[START Available records]

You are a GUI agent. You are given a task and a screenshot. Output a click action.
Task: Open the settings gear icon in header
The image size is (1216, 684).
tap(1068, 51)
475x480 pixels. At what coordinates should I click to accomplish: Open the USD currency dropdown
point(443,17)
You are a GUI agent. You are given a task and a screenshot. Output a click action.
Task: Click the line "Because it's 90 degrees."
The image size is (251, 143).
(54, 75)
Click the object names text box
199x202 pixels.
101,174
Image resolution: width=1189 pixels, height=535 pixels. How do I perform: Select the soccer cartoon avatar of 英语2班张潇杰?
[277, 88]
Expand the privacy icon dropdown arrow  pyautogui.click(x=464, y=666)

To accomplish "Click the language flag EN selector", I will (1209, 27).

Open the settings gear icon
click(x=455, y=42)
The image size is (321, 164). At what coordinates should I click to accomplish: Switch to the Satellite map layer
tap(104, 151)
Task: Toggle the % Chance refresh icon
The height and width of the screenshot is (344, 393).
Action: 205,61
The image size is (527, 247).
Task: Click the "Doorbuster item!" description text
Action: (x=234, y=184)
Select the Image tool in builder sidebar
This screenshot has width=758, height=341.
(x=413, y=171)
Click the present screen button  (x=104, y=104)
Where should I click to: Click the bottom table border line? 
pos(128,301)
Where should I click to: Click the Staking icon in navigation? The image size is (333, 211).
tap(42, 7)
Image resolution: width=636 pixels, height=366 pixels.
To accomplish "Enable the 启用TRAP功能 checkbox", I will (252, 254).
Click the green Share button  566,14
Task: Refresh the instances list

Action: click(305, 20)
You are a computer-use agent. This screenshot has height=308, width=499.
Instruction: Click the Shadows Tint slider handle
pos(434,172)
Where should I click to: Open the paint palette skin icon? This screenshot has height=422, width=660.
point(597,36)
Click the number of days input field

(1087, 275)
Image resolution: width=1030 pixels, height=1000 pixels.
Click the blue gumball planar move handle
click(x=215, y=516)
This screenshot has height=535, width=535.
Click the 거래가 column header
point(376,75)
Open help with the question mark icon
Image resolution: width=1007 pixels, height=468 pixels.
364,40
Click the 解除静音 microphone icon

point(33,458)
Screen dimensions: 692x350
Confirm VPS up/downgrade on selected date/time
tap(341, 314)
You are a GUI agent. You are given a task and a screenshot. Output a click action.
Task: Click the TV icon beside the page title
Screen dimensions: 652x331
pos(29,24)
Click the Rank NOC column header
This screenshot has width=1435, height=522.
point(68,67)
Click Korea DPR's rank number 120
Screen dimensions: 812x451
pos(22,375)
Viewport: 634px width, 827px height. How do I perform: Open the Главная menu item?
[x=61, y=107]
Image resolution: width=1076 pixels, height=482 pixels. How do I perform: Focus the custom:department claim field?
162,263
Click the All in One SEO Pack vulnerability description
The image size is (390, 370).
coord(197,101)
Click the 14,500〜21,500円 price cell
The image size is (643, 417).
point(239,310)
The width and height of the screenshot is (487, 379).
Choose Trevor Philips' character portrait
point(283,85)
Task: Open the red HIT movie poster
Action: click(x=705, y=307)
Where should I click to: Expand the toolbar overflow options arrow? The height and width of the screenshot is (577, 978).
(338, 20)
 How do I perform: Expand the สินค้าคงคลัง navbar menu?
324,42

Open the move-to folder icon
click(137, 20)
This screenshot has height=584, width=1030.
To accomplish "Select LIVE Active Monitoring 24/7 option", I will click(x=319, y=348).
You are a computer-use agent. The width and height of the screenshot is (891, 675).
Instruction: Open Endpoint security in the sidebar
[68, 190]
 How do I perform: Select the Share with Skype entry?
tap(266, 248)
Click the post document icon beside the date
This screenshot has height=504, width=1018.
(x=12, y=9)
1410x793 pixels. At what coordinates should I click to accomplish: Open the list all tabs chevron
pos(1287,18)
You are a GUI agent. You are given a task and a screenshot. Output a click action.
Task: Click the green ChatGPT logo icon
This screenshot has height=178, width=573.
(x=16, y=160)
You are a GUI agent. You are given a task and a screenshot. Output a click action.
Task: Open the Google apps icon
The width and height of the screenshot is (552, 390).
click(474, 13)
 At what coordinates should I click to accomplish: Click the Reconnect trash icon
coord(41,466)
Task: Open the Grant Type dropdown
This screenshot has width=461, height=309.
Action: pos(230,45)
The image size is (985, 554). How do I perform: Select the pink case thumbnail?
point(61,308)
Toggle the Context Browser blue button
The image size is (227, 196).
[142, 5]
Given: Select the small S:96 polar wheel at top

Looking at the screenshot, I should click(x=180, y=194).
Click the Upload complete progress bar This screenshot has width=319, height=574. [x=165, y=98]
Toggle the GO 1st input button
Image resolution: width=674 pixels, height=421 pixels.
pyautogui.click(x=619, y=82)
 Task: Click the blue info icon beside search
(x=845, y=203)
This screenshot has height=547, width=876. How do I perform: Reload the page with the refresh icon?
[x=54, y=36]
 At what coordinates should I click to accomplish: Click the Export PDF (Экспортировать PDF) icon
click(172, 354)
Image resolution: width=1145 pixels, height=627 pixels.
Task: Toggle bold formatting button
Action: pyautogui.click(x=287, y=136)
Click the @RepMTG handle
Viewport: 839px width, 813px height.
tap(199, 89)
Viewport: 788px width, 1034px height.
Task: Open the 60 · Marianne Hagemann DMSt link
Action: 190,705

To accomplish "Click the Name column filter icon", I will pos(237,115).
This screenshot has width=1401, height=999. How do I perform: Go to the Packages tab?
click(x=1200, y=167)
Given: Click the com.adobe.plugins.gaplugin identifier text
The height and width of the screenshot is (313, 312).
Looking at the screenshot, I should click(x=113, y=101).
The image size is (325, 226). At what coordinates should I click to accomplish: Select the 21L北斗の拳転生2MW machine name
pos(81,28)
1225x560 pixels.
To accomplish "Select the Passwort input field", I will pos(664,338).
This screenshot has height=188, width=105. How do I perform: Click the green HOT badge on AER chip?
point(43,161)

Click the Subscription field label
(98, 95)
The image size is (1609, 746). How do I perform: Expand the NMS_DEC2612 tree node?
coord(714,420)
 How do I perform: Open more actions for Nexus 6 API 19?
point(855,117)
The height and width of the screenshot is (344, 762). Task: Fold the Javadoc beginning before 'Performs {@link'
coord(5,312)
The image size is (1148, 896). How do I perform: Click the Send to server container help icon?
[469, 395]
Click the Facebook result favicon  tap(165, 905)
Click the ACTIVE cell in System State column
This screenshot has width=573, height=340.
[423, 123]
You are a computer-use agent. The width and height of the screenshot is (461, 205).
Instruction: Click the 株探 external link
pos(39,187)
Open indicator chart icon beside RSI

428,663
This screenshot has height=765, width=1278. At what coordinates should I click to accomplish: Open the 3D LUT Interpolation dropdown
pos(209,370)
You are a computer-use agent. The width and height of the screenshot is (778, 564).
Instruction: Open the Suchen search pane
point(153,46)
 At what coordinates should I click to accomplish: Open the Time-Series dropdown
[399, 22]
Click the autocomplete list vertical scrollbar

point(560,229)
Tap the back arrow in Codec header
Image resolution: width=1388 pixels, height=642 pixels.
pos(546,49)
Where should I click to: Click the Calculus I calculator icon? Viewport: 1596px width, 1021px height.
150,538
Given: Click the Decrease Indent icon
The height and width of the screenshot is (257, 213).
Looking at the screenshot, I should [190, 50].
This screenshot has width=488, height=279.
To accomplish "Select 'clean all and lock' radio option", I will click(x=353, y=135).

[END Available records]

### Problem requirements
Please write out every line of the data above exactly, keeping each line unchanged.

### Complete answer
You are a GUI agent. You are given a task and a screenshot. Output a click action.
Task: Open the settings gear icon in header
The image size is (1216, 684).
tap(1068, 51)
475x480 pixels. At what coordinates should I click to accomplish: Open the USD currency dropdown
point(443,17)
You are a GUI agent. You are given a task and a screenshot. Output a click action.
Task: Click the line "Because it's 90 degrees."
The image size is (251, 143).
(54, 75)
Click the object names text box
199x202 pixels.
101,174
Image resolution: width=1189 pixels, height=535 pixels. How do I perform: Select the soccer cartoon avatar of 英语2班张潇杰?
[277, 88]
Expand the privacy icon dropdown arrow  pyautogui.click(x=464, y=666)

To accomplish "Click the language flag EN selector", I will (1209, 27).

Open the settings gear icon
click(x=455, y=42)
The image size is (321, 164). At what coordinates should I click to accomplish: Switch to the Satellite map layer
tap(104, 151)
Task: Toggle the % Chance refresh icon
The height and width of the screenshot is (344, 393).
Action: 205,61
The image size is (527, 247).
Task: Click the "Doorbuster item!" description text
Action: (x=234, y=184)
Select the Image tool in builder sidebar
This screenshot has width=758, height=341.
(x=413, y=171)
Click the present screen button  (x=104, y=104)
Where should I click to: Click the bottom table border line? 
pos(128,301)
Where should I click to: Click the Staking icon in navigation? The image size is (333, 211).
tap(42, 7)
Image resolution: width=636 pixels, height=366 pixels.
To accomplish "Enable the 启用TRAP功能 checkbox", I will (252, 254).
Click the green Share button  566,14
Task: Refresh the instances list

Action: click(305, 20)
You are a computer-use agent. This screenshot has height=308, width=499.
Instruction: Click the Shadows Tint slider handle
pos(434,172)
Where should I click to: Open the paint palette skin icon? This screenshot has height=422, width=660.
point(597,36)
Click the number of days input field

(1087, 275)
Image resolution: width=1030 pixels, height=1000 pixels.
Click the blue gumball planar move handle
click(x=215, y=516)
This screenshot has height=535, width=535.
Click the 거래가 column header
point(376,75)
Open help with the question mark icon
Image resolution: width=1007 pixels, height=468 pixels.
364,40
Click the 解除静音 microphone icon

point(33,458)
Screen dimensions: 692x350
Confirm VPS up/downgrade on selected date/time
tap(341, 314)
You are a GUI agent. You are given a task and a screenshot. Output a click action.
Task: Click the TV icon beside the page title
Screen dimensions: 652x331
pos(29,24)
Click the Rank NOC column header
This screenshot has width=1435, height=522.
point(68,67)
Click Korea DPR's rank number 120
Screen dimensions: 812x451
pos(22,375)
Viewport: 634px width, 827px height. How do I perform: Open the Главная menu item?
[x=61, y=107]
Image resolution: width=1076 pixels, height=482 pixels. How do I perform: Focus the custom:department claim field?
162,263
Click the All in One SEO Pack vulnerability description
The image size is (390, 370).
coord(197,101)
Click the 14,500〜21,500円 price cell
The image size is (643, 417).
point(239,310)
The width and height of the screenshot is (487, 379).
Choose Trevor Philips' character portrait
point(283,85)
Task: Open the red HIT movie poster
Action: click(x=705, y=307)
Where should I click to: Expand the toolbar overflow options arrow? The height and width of the screenshot is (577, 978).
(338, 20)
 How do I perform: Expand the สินค้าคงคลัง navbar menu?
324,42

Open the move-to folder icon
click(137, 20)
This screenshot has height=584, width=1030.
To accomplish "Select LIVE Active Monitoring 24/7 option", I will click(x=319, y=348).
You are a computer-use agent. The width and height of the screenshot is (891, 675).
Instruction: Open Endpoint security in the sidebar
[68, 190]
 How do I perform: Select the Share with Skype entry?
tap(266, 248)
Click the post document icon beside the date
This screenshot has height=504, width=1018.
(x=12, y=9)
1410x793 pixels. At what coordinates should I click to accomplish: Open the list all tabs chevron
pos(1287,18)
You are a GUI agent. You are given a task and a screenshot. Output a click action.
Task: Click the green ChatGPT logo icon
This screenshot has height=178, width=573.
(x=16, y=160)
You are a GUI agent. You are given a task and a screenshot. Output a click action.
Task: Open the Google apps icon
The width and height of the screenshot is (552, 390).
click(474, 13)
 At what coordinates should I click to accomplish: Click the Reconnect trash icon
coord(41,466)
Task: Open the Grant Type dropdown
This screenshot has width=461, height=309.
Action: pos(230,45)
The image size is (985, 554). How do I perform: Select the pink case thumbnail?
point(61,308)
Toggle the Context Browser blue button
The image size is (227, 196).
[142, 5]
Given: Select the small S:96 polar wheel at top

Looking at the screenshot, I should click(x=180, y=194).
Click the Upload complete progress bar This screenshot has width=319, height=574. [x=165, y=98]
Toggle the GO 1st input button
Image resolution: width=674 pixels, height=421 pixels.
pyautogui.click(x=619, y=82)
 Task: Click the blue info icon beside search
(x=845, y=203)
This screenshot has height=547, width=876. How do I perform: Reload the page with the refresh icon?
[x=54, y=36]
 At what coordinates should I click to accomplish: Click the Export PDF (Экспортировать PDF) icon
click(172, 354)
Image resolution: width=1145 pixels, height=627 pixels.
Task: Toggle bold formatting button
Action: pyautogui.click(x=287, y=136)
Click the @RepMTG handle
Viewport: 839px width, 813px height.
tap(199, 89)
Viewport: 788px width, 1034px height.
Task: Open the 60 · Marianne Hagemann DMSt link
Action: 190,705

To accomplish "Click the Name column filter icon", I will pos(237,115).
This screenshot has width=1401, height=999. How do I perform: Go to the Packages tab?
click(x=1200, y=167)
Given: Click the com.adobe.plugins.gaplugin identifier text
The height and width of the screenshot is (313, 312).
Looking at the screenshot, I should click(x=113, y=101).
The image size is (325, 226). At what coordinates should I click to accomplish: Select the 21L北斗の拳転生2MW machine name
pos(81,28)
1225x560 pixels.
To accomplish "Select the Passwort input field", I will pos(664,338).
This screenshot has height=188, width=105. How do I perform: Click the green HOT badge on AER chip?
point(43,161)

Click the Subscription field label
(98, 95)
The image size is (1609, 746). How do I perform: Expand the NMS_DEC2612 tree node?
coord(714,420)
 How do I perform: Open more actions for Nexus 6 API 19?
point(855,117)
The height and width of the screenshot is (344, 762). Task: Fold the Javadoc beginning before 'Performs {@link'
coord(5,312)
The image size is (1148, 896). How do I perform: Click the Send to server container help icon?
[469, 395]
Click the Facebook result favicon  tap(165, 905)
Click the ACTIVE cell in System State column
This screenshot has width=573, height=340.
[423, 123]
You are a computer-use agent. The width and height of the screenshot is (461, 205).
Instruction: Click the 株探 external link
pos(39,187)
Open indicator chart icon beside RSI

428,663
This screenshot has height=765, width=1278. At what coordinates should I click to accomplish: Open the 3D LUT Interpolation dropdown
pos(209,370)
You are a computer-use agent. The width and height of the screenshot is (778, 564).
Instruction: Open the Suchen search pane
point(153,46)
 At what coordinates should I click to accomplish: Open the Time-Series dropdown
[399, 22]
Click the autocomplete list vertical scrollbar

point(560,229)
Tap the back arrow in Codec header
Image resolution: width=1388 pixels, height=642 pixels.
pos(546,49)
Where should I click to: Click the Calculus I calculator icon? Viewport: 1596px width, 1021px height.
150,538
Given: Click the Decrease Indent icon
The height and width of the screenshot is (257, 213).
Looking at the screenshot, I should [190, 50].
This screenshot has width=488, height=279.
To accomplish "Select 'clean all and lock' radio option", I will click(x=353, y=135).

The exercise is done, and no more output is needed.